I’m not sure that’s going to happen…
I think you’re right and I’m not holding out much hope! But I do adore him.
Have you had any baking disasters?
Oh, millions. And I’m sure I will in the tent. Part of the problem is, I don’t really eat cake. Fish I can do, and I’m very good at a salad!
What’s your strength in your baking?
I really don’t want to claim that I have strengths is any way. I’m enthusiastic, let’s go with that. And the greatest joy in life is to have enthusiasm.
Why are you supporting Stand Up to Cancer?

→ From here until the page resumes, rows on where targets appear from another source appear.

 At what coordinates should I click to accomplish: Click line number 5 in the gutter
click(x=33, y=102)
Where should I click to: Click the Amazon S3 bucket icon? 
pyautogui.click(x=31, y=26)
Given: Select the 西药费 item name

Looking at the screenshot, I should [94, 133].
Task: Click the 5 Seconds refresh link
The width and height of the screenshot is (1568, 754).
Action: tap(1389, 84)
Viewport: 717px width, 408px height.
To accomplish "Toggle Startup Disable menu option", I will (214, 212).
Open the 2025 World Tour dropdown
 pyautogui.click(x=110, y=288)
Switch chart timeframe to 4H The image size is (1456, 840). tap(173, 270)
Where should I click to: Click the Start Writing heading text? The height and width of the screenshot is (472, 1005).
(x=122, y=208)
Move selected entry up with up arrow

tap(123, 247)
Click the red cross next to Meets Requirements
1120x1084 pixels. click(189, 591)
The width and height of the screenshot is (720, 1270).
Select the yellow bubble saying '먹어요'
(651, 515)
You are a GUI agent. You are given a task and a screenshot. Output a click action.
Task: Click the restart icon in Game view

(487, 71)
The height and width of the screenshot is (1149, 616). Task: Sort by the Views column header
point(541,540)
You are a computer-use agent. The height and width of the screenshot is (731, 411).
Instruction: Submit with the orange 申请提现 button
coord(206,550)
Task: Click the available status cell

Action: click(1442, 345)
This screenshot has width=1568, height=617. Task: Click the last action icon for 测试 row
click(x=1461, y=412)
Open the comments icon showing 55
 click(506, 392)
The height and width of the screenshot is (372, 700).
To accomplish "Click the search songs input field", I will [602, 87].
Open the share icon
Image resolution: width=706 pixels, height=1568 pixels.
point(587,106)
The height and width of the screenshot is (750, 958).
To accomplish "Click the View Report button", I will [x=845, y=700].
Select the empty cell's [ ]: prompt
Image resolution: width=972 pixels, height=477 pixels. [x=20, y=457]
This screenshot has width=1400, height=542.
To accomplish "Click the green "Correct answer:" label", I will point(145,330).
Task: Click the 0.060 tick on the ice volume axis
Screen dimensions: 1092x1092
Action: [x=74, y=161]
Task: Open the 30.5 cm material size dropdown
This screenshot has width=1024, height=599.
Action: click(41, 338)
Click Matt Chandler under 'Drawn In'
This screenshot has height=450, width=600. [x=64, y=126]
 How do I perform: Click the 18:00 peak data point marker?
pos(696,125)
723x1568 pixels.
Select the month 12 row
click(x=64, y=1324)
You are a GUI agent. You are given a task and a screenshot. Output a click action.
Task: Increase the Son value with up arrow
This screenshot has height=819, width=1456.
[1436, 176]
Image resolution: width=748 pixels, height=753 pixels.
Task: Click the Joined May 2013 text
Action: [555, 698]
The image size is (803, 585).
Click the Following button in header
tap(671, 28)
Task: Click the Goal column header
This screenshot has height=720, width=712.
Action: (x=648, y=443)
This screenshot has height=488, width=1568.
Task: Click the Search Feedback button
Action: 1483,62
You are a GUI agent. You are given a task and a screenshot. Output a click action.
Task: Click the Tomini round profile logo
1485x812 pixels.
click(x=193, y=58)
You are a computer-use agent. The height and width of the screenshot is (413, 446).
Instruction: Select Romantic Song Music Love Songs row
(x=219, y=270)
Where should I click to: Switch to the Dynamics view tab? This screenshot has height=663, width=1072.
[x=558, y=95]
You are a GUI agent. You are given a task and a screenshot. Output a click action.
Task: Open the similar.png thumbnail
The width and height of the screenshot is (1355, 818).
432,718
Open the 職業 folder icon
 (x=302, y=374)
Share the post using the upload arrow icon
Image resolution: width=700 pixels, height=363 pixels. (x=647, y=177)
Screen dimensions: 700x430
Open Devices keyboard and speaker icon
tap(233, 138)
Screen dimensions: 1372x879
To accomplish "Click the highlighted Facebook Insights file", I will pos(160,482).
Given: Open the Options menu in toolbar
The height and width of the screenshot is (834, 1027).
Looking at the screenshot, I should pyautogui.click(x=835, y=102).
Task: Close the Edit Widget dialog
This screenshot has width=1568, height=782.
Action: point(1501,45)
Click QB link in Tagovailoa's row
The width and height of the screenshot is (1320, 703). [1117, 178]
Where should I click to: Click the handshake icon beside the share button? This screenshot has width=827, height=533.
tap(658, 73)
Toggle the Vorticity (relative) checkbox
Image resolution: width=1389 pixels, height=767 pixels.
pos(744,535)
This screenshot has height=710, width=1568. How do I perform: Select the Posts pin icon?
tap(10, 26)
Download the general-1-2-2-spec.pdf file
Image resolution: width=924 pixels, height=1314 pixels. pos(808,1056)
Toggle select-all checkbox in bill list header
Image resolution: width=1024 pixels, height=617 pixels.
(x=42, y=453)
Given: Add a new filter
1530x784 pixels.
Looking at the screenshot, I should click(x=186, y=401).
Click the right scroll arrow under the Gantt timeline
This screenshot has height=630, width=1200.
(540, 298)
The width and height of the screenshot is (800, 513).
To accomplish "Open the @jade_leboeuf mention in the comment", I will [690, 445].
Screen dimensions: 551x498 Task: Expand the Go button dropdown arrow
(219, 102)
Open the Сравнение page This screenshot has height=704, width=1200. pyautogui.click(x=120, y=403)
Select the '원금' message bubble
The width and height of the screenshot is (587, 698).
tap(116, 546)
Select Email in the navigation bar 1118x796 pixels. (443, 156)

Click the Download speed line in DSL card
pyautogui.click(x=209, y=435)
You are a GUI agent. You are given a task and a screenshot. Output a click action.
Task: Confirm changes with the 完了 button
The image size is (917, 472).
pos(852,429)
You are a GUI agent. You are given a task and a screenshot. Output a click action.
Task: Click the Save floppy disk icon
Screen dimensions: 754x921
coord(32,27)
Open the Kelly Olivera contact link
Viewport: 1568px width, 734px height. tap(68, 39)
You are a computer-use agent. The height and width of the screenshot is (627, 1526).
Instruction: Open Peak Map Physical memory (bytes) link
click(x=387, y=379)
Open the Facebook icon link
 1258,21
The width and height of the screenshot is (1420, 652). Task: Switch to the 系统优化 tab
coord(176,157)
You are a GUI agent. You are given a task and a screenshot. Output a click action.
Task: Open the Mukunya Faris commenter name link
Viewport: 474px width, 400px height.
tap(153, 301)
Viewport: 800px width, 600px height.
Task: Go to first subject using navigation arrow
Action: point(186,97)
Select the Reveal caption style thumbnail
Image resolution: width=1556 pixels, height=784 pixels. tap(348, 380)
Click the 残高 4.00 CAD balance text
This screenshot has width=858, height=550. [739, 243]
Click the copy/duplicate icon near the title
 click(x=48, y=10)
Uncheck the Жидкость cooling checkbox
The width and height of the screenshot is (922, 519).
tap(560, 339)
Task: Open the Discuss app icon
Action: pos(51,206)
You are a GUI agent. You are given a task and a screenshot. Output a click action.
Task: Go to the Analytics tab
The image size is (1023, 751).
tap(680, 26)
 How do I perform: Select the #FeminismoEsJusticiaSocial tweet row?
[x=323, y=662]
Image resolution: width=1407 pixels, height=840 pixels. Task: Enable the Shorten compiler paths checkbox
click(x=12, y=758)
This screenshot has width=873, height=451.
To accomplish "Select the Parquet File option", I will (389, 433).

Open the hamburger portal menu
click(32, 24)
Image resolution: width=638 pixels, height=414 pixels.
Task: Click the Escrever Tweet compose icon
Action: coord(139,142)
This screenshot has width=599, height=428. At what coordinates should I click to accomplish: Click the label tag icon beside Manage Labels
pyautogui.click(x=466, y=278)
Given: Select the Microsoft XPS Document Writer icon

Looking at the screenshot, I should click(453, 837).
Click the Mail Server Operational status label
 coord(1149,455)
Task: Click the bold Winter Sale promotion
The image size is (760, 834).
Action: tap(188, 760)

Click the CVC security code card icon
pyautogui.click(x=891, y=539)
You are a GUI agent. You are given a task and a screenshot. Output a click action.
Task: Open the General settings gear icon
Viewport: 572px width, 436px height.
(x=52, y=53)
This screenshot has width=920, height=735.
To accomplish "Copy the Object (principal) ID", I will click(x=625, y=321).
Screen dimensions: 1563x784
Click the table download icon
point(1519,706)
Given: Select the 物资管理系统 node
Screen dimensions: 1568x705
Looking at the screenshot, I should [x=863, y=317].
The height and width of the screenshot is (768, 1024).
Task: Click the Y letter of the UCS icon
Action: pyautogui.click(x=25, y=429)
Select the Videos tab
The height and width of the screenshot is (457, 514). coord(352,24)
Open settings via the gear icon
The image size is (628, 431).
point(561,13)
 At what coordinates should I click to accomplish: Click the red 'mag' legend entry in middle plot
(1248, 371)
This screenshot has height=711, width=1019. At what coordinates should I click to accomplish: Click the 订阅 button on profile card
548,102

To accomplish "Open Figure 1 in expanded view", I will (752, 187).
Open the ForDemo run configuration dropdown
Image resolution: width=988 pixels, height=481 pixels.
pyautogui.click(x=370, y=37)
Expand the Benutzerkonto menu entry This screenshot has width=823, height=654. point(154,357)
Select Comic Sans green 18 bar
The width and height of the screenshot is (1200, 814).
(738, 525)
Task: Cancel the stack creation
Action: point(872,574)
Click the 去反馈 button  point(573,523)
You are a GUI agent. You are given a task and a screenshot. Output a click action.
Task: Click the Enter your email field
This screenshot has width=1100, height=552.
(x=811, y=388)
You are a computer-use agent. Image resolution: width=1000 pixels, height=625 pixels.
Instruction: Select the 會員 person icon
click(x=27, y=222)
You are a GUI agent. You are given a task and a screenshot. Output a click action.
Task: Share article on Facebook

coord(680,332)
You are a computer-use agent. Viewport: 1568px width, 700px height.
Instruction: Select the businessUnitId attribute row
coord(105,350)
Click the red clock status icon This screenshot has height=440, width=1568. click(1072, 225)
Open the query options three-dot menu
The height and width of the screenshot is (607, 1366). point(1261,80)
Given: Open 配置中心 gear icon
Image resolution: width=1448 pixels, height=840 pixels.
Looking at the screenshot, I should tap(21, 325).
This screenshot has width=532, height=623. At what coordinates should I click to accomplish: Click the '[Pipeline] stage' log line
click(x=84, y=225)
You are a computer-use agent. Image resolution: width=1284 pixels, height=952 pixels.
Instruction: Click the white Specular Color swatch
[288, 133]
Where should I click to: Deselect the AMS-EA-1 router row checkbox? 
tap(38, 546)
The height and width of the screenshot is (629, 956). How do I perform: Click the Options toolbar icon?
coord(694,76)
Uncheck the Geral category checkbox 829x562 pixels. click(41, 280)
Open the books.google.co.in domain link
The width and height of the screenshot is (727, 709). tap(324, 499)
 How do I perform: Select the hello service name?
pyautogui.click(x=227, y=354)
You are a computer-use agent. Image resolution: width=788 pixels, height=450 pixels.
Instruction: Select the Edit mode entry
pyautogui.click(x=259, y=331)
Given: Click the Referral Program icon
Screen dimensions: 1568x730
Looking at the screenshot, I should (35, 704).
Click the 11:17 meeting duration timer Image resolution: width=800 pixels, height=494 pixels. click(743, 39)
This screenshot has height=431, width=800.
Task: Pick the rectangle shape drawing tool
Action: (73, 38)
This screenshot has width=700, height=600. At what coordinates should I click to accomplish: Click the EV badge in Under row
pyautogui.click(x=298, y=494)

Most of us have been affected by cancer one way or another. I’m here to celebrate the research that has been done. I can remember when I was young in the 1970s in Wales, a lady a few doors away died from cancer, and nobody would talk about it. Not because it was a shameful thing, but because it was a death sentence. Now it doesn’t have to be. My mum got her first cancer nearly 20 years before she died. She had ovarian, then she had kidney cancer – not a secondary cancer – and then she had melanoma. They were all primaries. But the research gave her 20 more years, and gave me 20 more years with my mum. Had that happened 30 years earlier, she wouldn’t have had those two decades. So I want to celebrate what has been done. And now my daughter Katie is working in this field, and I’m celebrating what she’s doing. The work that she’s involved with might well lead to other people living longer.
Have you practised your bakes for today? How did they go?
I did one practice. I’d never make a Welsh Cake before. I decided to do that as my signature dish because Wales is important to me. I grew up there, my mum’s Welsh, my father was Dutch. And in the last year or so I’ve been working a lot back in Wales, and I can only describe it as falling in love with my country. It makes me cry with joy and laughter. I’m re-learning Welsh, and I’m going to live in Wales. I love it, and I think I understand it more as a grown up. The Welsh have the biggest softest hearts and love laughing, which I guess is exactly what I do too. So I practised my Welsh Cakes.
A lot of baking is about calculating amounts and ratios…
Yes! I love all of that!
Do you think your facility with numbers gives you an advantage?
Not remotely! No, not at all, sadly!